Il comprit qu’il s’agissait de d’Argenton. On avait demandé à Ida des nouvelles de son mari ; et, heureuse de parler de lui, elle s’était étendue sur ce sujet intéressant. Le talent du poète, ses luttes artistiques, la haute situation qu’il occupait dans la littérature, les sujets de drames ou de romans qu’il roulait dans sa tête, elle avait tout raconté, tout analysé, pendant que les autres l’écoutaient par politesse, sans rien comprendre. On se sépara en se promettant de se revoir. Jack était enchanté d’avoir rencontré ces braves gens, plus agréables à fréquenter pour sa mère que les Lévêque et les Levindré, et d’une condition sociale un peu au-dessus du couple Bélisaire. Il alla donc chez eux quelquefois avec Ida, et retrouva dans un étroit logement de faubourg les coquillages, les éponges, les hippocampes, sur la cheminée comme à Indret, et les images de piété de la chambre de Zénaïde, et la grosse armoire à ferrures, tout un intérieur breton expatrié près des fortifications avec une illusion de campagne autour de lui. Il se plaisait dans ce milieu honnête et d’une propreté toute provinciale. Mais il ne tarda pas à s’apercevoir que sa mère s’ennuyait avec Zénaïde, trop laborieuse, trop positive pour elle, et que là, comme partout où il la conduisait, elle était poursuivie de la même mélancolie, du même dégoût qu’elle exprimait par ces trois mots :
 
– Ça sent l’ouvrier !
 
La maison de la rue des Panoyaux, le couloir, la chambre qu’elle occupait avec son fils, le pain qu’elle mangeait, tout lui semblait imprégné d’une odeur, d’un goût particuliers, de cet air vicié que les quartiers pauvres, les accumulations de peuple, les fumées des usines, la sueur du travail, entretiennent dans certaines parties des grandes villes.

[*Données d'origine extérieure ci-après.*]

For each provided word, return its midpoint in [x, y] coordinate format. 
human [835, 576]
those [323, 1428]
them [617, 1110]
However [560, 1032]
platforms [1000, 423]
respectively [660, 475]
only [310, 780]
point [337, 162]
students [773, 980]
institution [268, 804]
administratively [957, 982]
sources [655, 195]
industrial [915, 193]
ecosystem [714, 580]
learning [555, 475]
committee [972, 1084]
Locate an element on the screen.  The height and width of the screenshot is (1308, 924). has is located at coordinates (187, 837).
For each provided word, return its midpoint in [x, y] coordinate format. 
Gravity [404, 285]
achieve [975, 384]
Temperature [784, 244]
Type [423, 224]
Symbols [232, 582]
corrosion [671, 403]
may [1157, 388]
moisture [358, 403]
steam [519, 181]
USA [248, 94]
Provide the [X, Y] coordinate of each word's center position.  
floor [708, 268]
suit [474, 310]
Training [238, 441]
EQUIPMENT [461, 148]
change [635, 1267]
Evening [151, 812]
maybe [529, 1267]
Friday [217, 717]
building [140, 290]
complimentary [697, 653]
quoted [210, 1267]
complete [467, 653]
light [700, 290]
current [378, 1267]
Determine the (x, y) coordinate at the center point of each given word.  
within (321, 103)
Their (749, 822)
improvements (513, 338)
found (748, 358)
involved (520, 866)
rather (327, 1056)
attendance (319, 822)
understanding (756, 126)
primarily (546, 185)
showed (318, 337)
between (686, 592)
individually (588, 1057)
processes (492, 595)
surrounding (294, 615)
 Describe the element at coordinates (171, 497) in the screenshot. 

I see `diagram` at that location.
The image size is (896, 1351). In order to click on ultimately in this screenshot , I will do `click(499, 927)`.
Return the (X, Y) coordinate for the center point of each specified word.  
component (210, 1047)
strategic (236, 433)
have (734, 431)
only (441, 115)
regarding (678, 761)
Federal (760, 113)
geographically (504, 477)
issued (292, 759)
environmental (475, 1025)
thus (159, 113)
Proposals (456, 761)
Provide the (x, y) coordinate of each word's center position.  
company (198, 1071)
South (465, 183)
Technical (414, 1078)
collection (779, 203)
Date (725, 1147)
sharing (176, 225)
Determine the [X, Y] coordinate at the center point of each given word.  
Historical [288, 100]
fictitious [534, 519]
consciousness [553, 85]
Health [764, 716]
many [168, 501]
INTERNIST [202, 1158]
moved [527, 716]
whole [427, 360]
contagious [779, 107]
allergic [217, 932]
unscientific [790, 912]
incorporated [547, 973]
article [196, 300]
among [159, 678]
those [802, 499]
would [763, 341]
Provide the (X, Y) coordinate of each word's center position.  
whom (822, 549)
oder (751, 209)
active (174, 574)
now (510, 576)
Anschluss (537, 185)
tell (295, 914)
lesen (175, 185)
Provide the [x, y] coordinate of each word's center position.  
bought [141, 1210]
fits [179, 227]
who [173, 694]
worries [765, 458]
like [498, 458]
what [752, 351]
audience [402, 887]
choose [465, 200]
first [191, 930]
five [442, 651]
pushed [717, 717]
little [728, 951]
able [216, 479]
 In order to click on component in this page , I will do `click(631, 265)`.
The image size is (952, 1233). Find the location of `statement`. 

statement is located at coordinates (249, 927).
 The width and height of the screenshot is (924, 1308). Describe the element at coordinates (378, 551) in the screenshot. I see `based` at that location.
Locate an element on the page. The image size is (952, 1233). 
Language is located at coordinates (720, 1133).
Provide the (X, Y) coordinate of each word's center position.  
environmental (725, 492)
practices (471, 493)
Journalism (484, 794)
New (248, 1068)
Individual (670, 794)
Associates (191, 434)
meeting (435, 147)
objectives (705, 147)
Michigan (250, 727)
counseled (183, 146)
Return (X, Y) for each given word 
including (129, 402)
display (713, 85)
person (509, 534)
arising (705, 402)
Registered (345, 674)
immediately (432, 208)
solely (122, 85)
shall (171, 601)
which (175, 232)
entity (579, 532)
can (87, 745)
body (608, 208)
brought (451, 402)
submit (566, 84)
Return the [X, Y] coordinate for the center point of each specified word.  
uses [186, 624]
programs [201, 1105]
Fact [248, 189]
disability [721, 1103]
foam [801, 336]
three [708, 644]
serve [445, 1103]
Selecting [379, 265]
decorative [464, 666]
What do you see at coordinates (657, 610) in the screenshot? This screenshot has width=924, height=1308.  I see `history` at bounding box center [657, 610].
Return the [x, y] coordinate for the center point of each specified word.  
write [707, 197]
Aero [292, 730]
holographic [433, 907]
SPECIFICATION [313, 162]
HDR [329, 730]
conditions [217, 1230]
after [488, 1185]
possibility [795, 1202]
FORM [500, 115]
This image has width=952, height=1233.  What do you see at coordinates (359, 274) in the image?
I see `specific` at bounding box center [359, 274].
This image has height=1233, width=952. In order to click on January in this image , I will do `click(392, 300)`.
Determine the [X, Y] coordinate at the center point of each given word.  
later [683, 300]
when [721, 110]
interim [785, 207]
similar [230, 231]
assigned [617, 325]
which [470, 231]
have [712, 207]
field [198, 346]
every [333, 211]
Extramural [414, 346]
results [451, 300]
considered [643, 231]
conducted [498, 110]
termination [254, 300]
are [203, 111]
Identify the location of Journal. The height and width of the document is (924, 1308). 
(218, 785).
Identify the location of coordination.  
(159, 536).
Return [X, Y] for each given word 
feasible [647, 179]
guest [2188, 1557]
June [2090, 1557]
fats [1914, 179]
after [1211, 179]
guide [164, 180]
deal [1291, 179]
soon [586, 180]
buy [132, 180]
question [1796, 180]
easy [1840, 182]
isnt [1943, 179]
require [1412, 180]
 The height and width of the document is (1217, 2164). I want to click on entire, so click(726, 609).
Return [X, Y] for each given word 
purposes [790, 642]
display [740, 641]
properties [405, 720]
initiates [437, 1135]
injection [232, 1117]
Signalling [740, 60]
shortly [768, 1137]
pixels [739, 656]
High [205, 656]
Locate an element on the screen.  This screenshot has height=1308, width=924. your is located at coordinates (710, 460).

Ça sent l’ouvrier ! Si elle ouvrait sa fenêtre, elle retrouvait cette odeur dans la cour ; si elle sortait, la rue lui apportait dans ses bouffées malsaines et les gens qu’elle voyait, son Jack lui-même quand il revenait de l’atelier avec sa blouse tachée d’huile, exhalaient cette même odeur indigente, qui s’attachait à elle, la pénétrait d’une immense tristesse, de cet écœurement qui fait les suicides.